Lab Leaks, Hacked Drones, Flawed Models, and Explaining UFO Sightings

If, on the other hand, SARS2 emerged from a lab, then the lesson is the opposite. Covid-19 would be, at the bare minimum, the direct result of our failure to heed prior warnings about the possibility of such an accident. Lab leaks are not uncommon, so making already dangerous viruses even more dangerous is a recipe for disaster. If, therefore, we want to avoid a pandemic from happening again, obviously we would need to curtail this research.

2. Hacked Drones and Busted Logistics Are the Cyber Future of Warfare
Bruce Schneier and Tarah Wheeler writes for Brookings:

“If you think any of these systems are going to work as expected in wartime, you’re fooling yourself.”

That was Bruce Schneier’s response at a conference hosted by U.S. Transportation Command in 2017, after learning that their computerized logistical systems were mostly unclassified and on the internet. That may be necessary to keep in touch with civilian companies like FedEx in peacetime or when fighting terrorists or insurgents. But in a new era facing off with China or Russia, it is dangerously complacent.

Any 21st century war will include cyber operations. Weapons and support systems will be successfully attacked. Rifles and pistols won’t work properly. Drones will be hijacked midair. Boats won’t sail, or will be misdirected. Hospitals won’t function. Equipment and supplies will arrive late or not at all.

Our military systems are vulnerable. We need to face that reality by halting the purchase of insecure weapons and support systems and by incorporating the realities of offensive cyberattacks into our military planning.

3. Sorry Sage, but Given Your Record on Modelling, Why Should We Listen to You over June 21?
Ross Clark writes in The Telegraph:

There have been many winners and losers from Covid, but there is one group who still seem to be counted among the former when they really deserve to be among the latter. They are the modelers: the scientists who have spent the past 15 months producing graphs showing gruesome forecasts of infections, hospitalizations and deaths. [Downing Street has treated modelers] like the oracles of ancient Greece, their models treated as scientific fact even when they have been shown to be wrong.

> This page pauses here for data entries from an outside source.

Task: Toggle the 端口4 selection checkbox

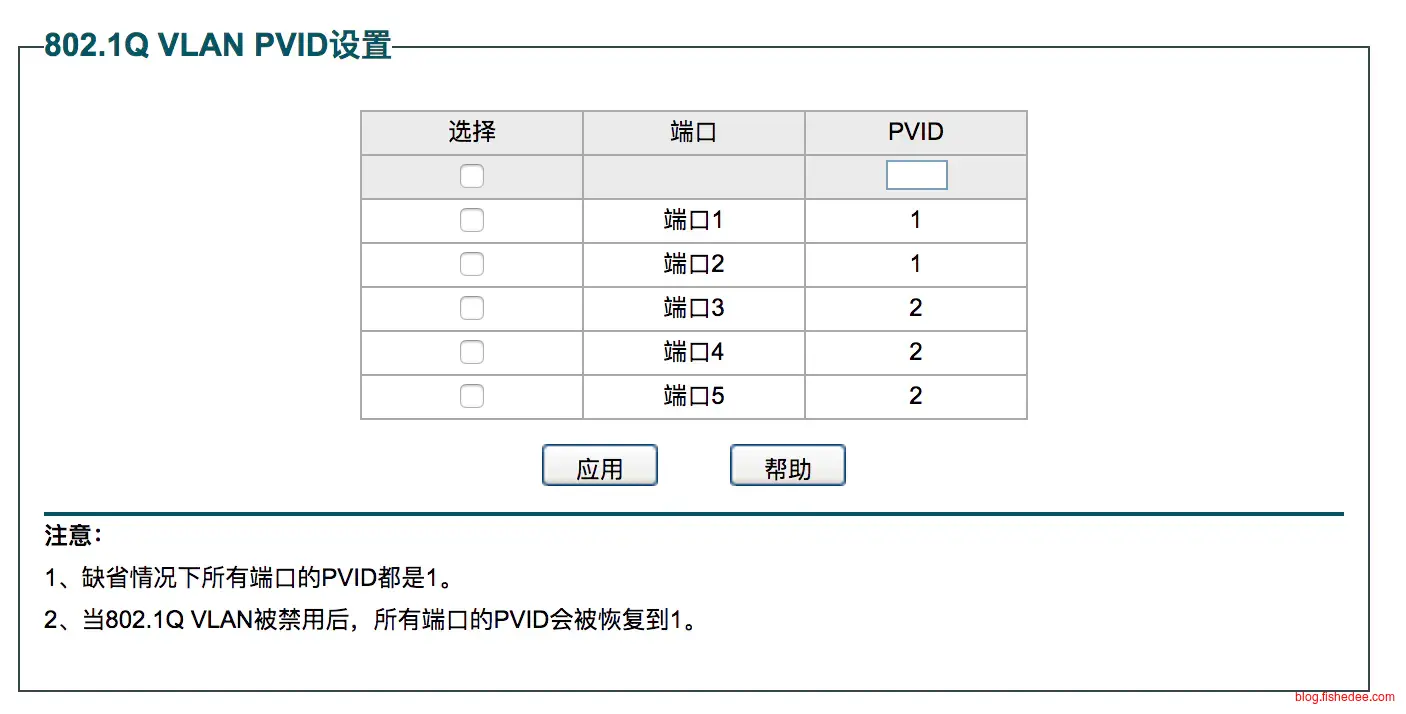Action: coord(471,353)
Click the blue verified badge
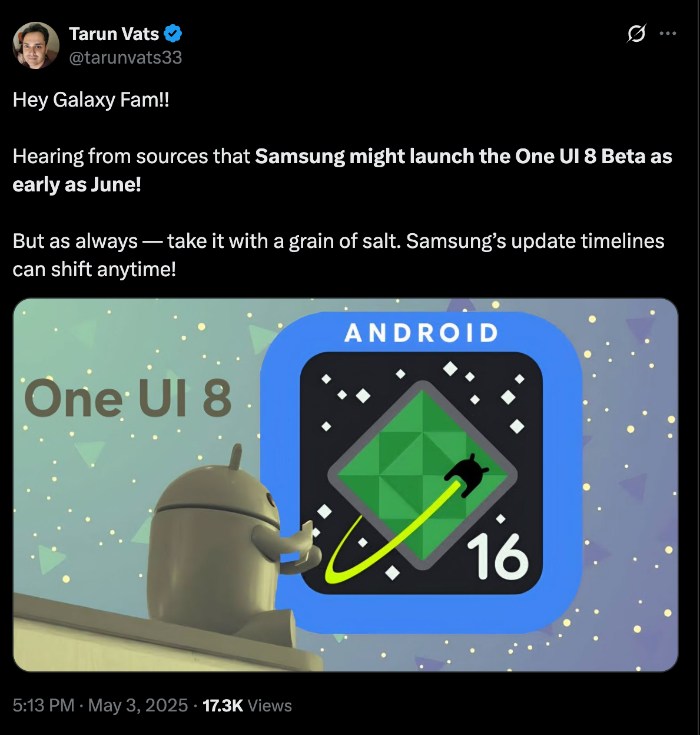 pos(173,34)
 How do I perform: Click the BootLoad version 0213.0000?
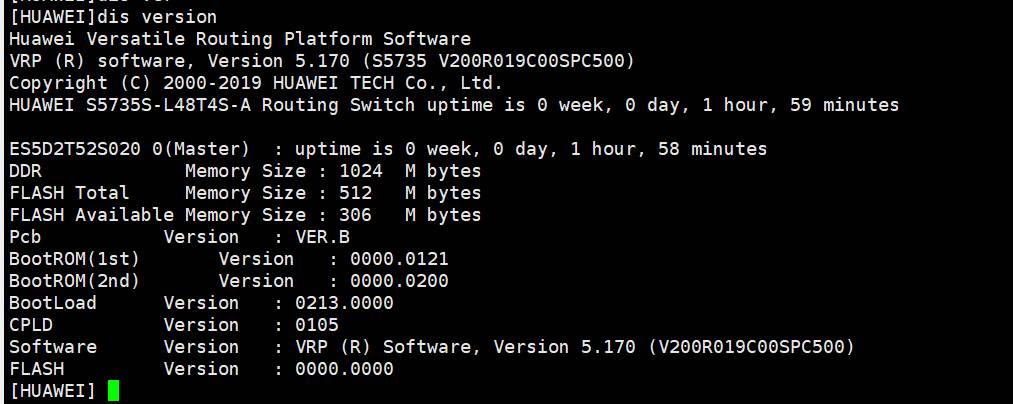click(344, 303)
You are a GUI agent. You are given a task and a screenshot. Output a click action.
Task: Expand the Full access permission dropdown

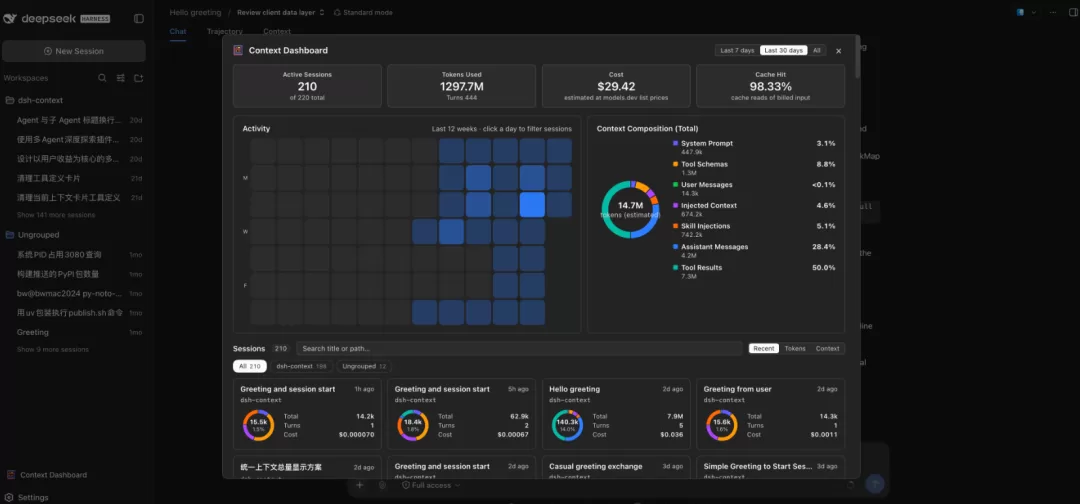pyautogui.click(x=431, y=485)
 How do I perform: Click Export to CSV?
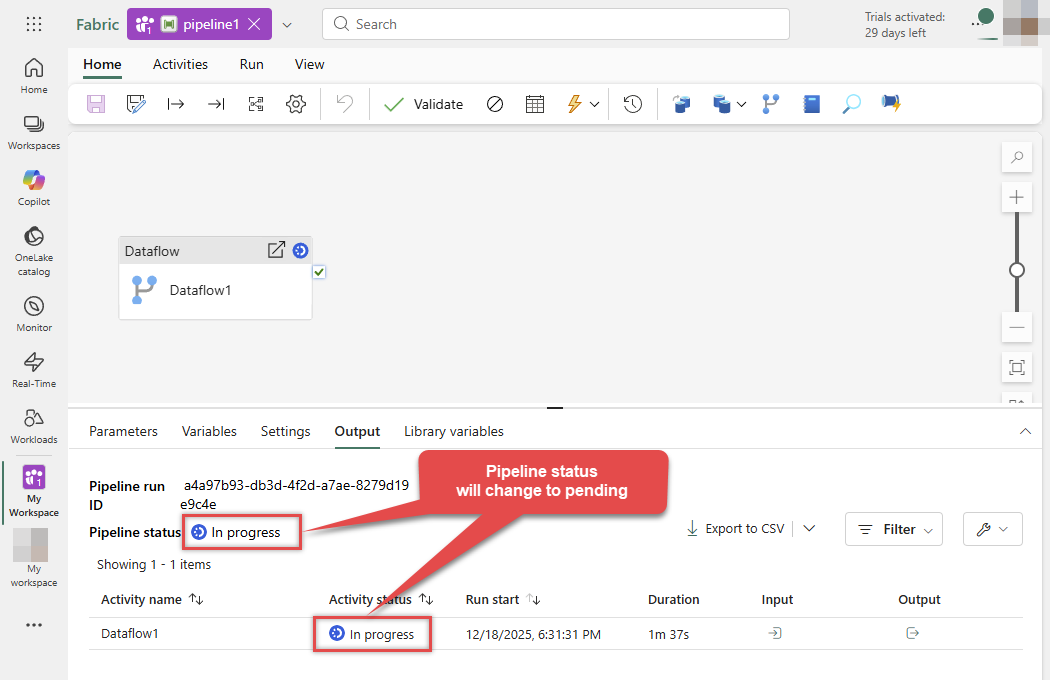(735, 529)
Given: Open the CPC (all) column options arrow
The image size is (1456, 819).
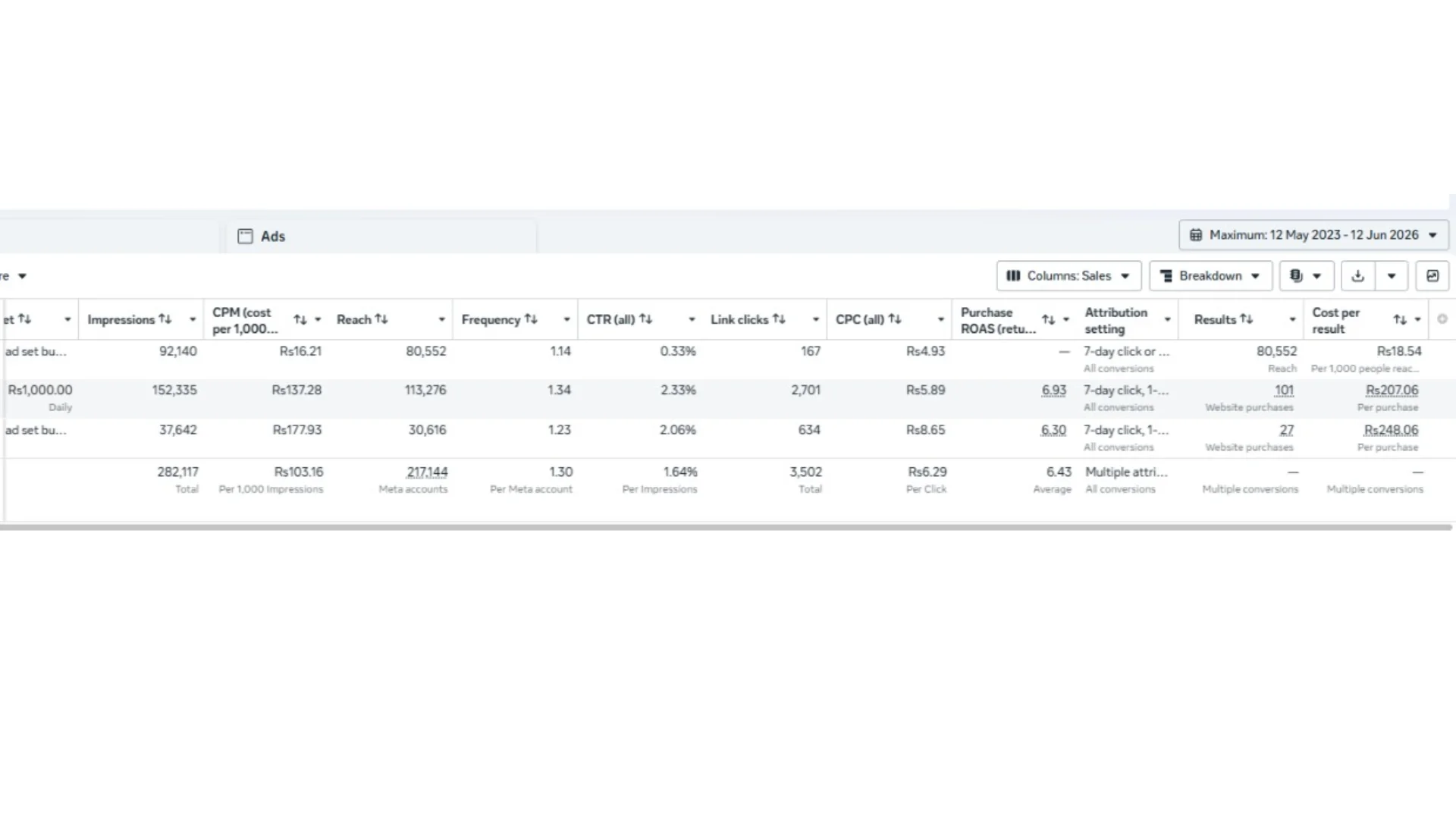Looking at the screenshot, I should 941,320.
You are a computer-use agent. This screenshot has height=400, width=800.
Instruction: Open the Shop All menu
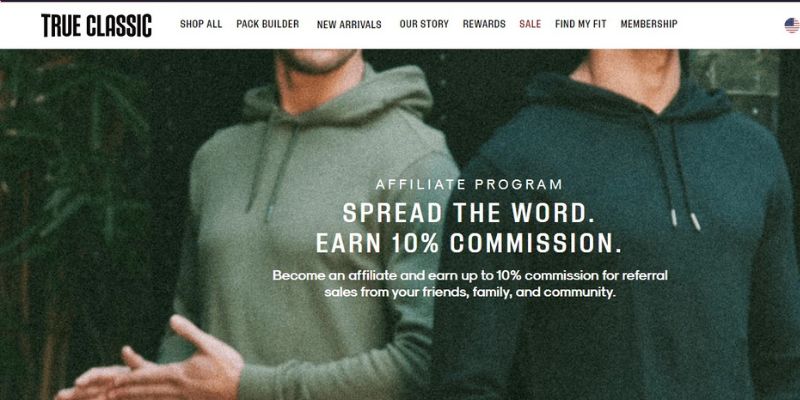201,24
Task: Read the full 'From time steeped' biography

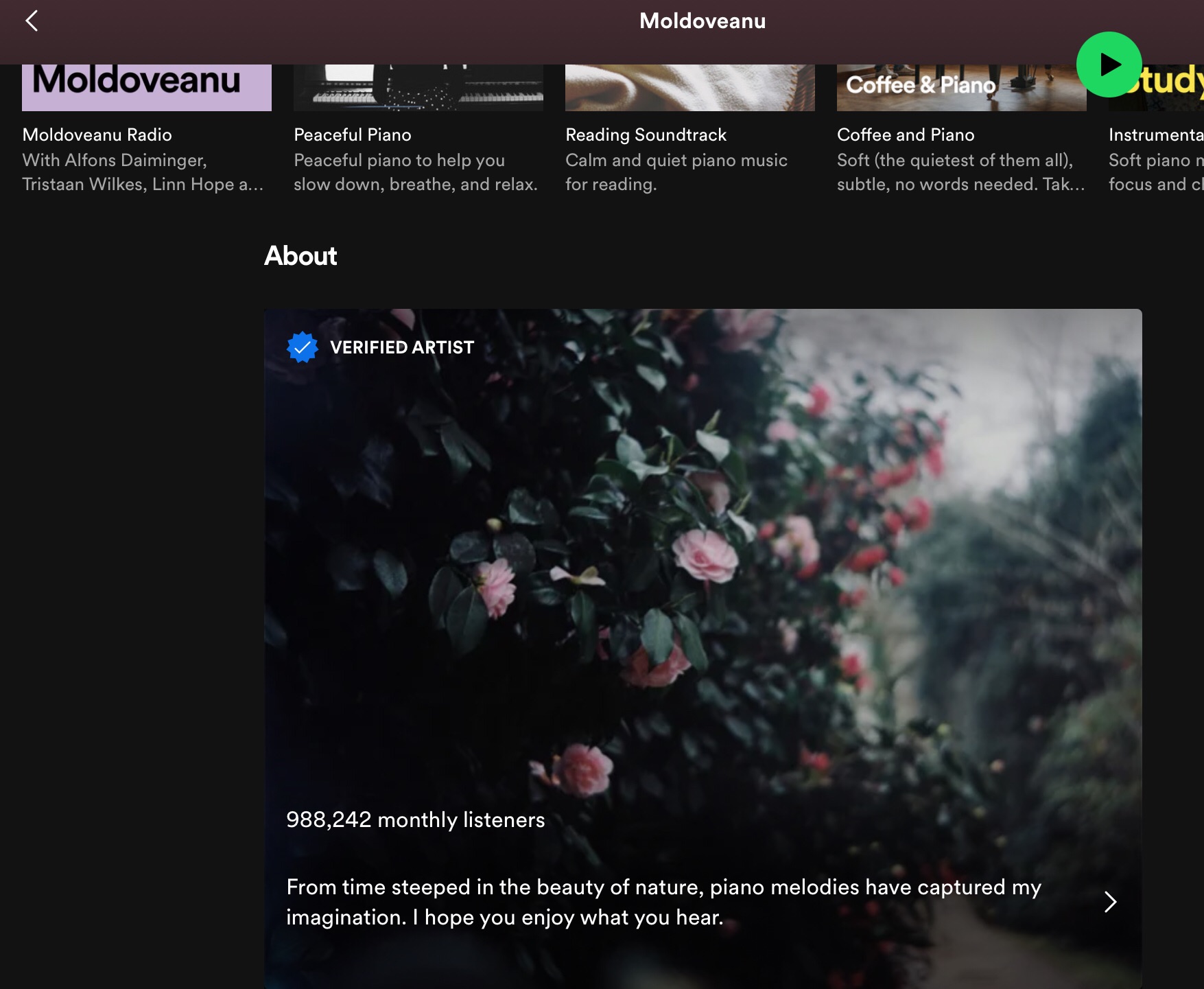Action: click(663, 902)
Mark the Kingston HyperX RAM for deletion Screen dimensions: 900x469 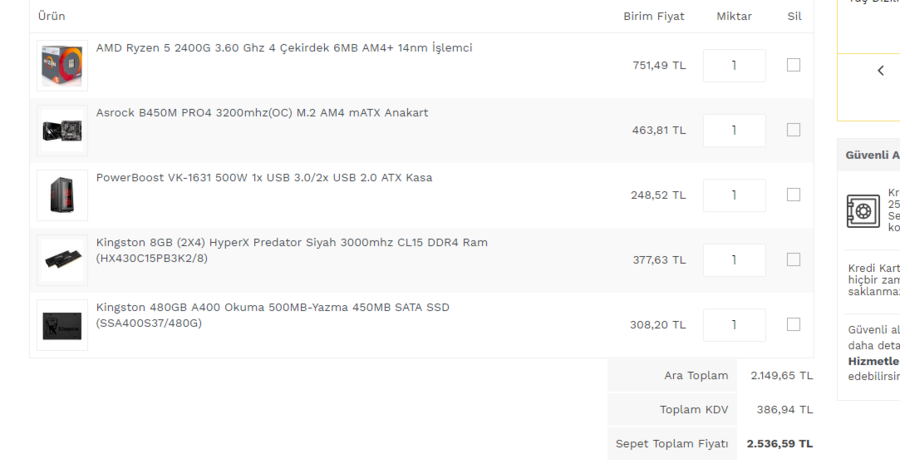pyautogui.click(x=794, y=260)
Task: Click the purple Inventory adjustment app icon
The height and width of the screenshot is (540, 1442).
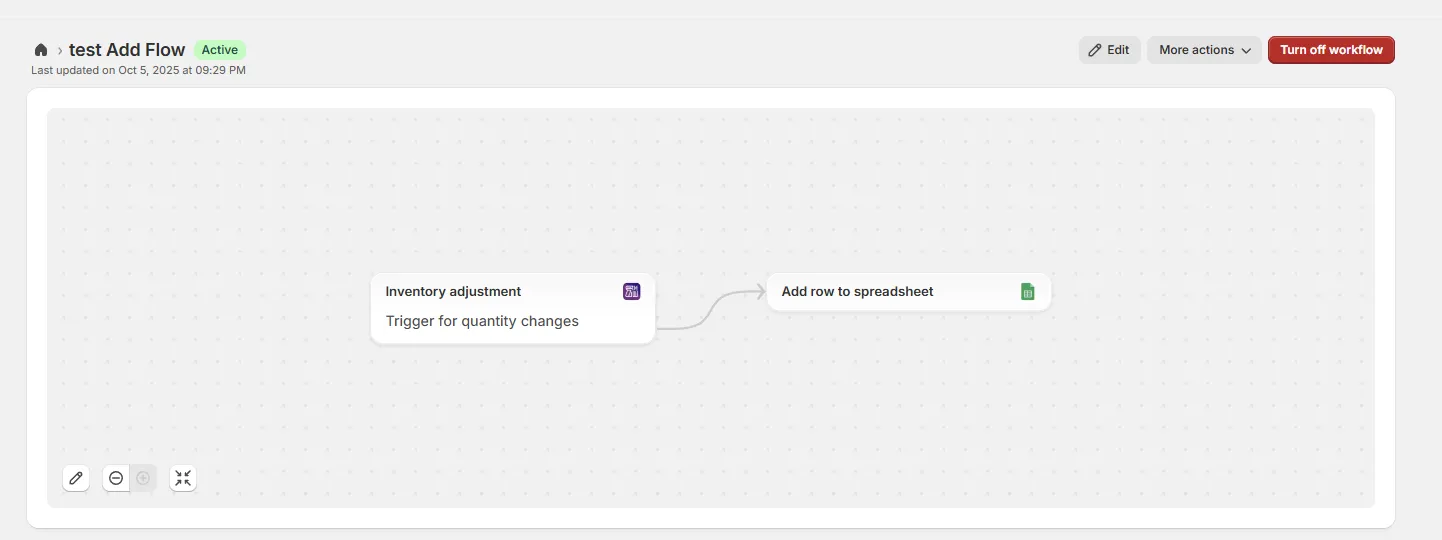Action: point(631,291)
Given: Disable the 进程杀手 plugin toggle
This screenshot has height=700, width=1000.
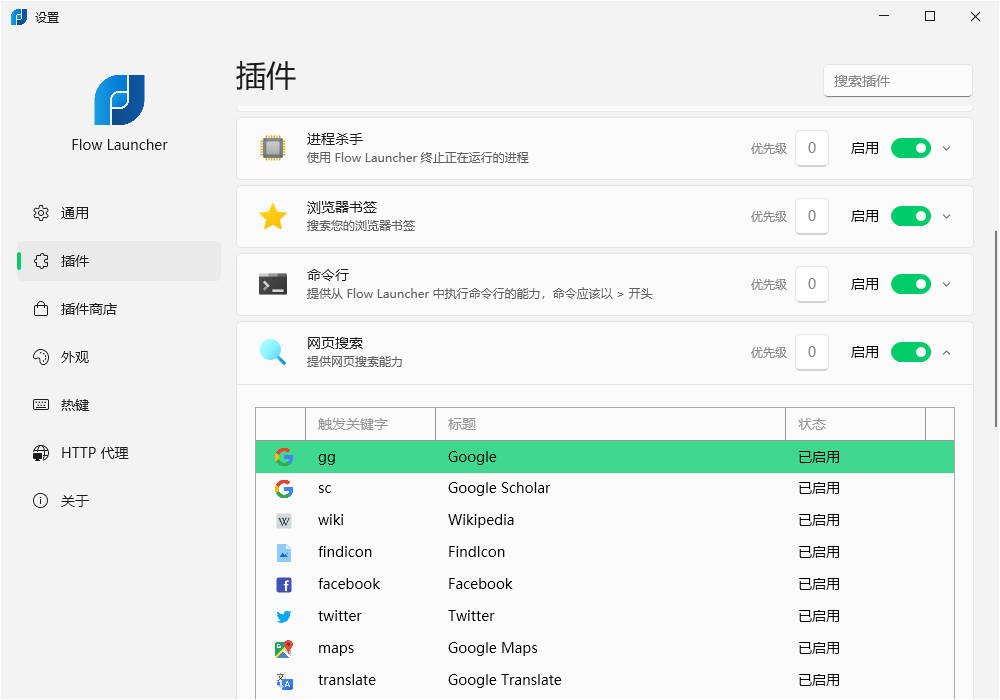Looking at the screenshot, I should [910, 148].
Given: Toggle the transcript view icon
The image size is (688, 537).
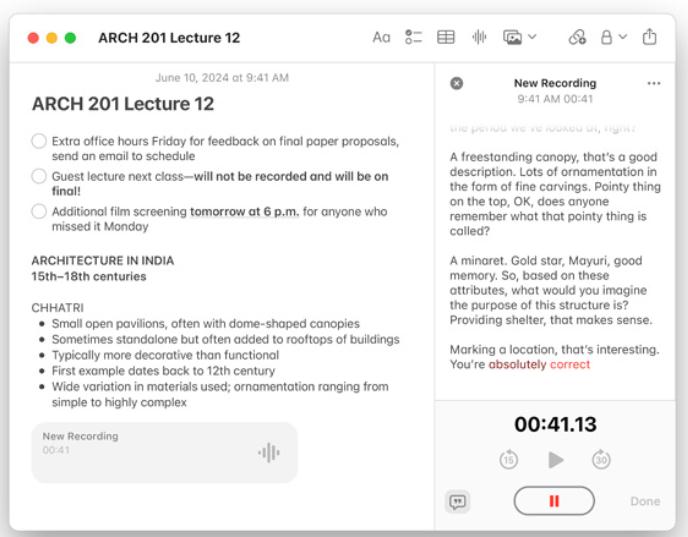Looking at the screenshot, I should [458, 502].
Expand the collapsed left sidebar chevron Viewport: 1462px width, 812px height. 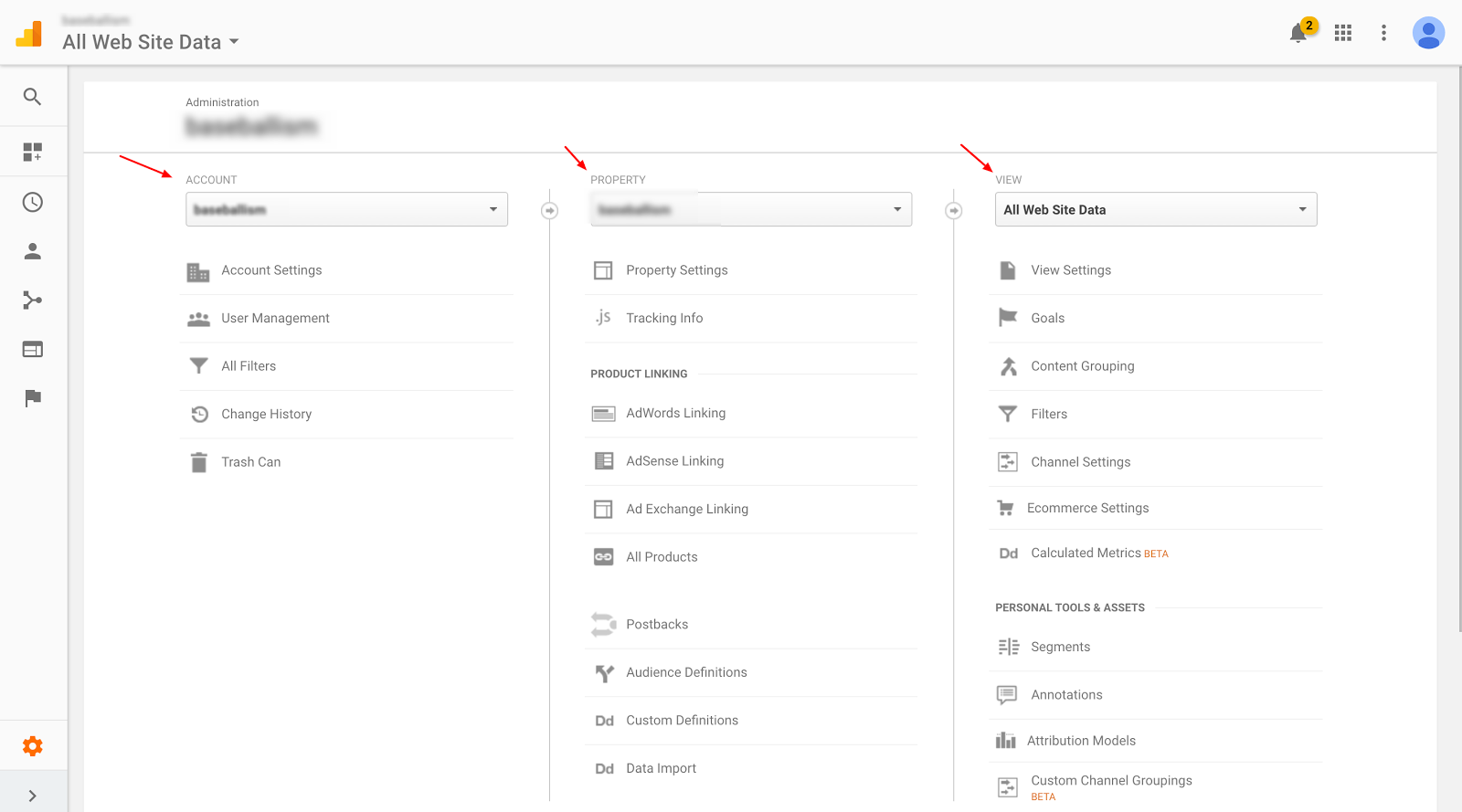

Their work has been used to take us into repeated lockdowns and, it seems, may yet deny us the chance to return to more or less normal life on 21 June.

….

Scientific modelling has its uses, but the problems arise when it is mistaken for observational fact. Models are really just crude approximations of the real world, involving multiple assumptions along the way. The models, inevitably, are only as good as those assumptions.

….

For all its failures, we seem to have developed a reverence for modelling… In the absence of useful information we tend to reach out for whatever is available – even if we know deep down that it is little better than guesswork…. We would do ourselves a favor if we came round to realizing what NHS trusts have belatedly done: that scientific modelling does not give us facts, just vague scenarios which we should be treating with great skepticism.

4. The Unclassified Version of the UFO Report is Hitting the Desks of U.S. Lawmakers
Peter Suciu writes in the National Interest:

Later this month, U.S. lawmakers will get to learn a bit more on what may be “out there,” as top intelligence and military officials are now scheduled to release a report addressing so-called “Unexplained Aerial Phenomena” or UAPs. The highly-anticipated unclassified report will provide insight into what is actually known about the UAPs – which are more commonly known still as UFOs.

It isn’t clear if the reports will shed any light on recent military encounters with UAPs as it relates to proof of contact with “extraterrestrial life.” However, the report – which was commissioned by Congress – has already garnered so much attention that speculation has run rampant on what it may actually reveal about the UAPs when it is finally released.

Originally slated to be released on June 1, the report is running late. There is already speculation that this is because of what is “known.” However, as the law directing intelligence agencies and the Department of Defense (DoD) to create the study was not technically binding, there has been leeway in when it will be released. The preparation of this report is notable however in that UFOs or UAPs have gained renewed interest in the public consciousness following the U.S. Navy’s release of once-classified videos of encounters with such UAPs in recent years.

Those “close encounters” haven’t been fully explained by military officials.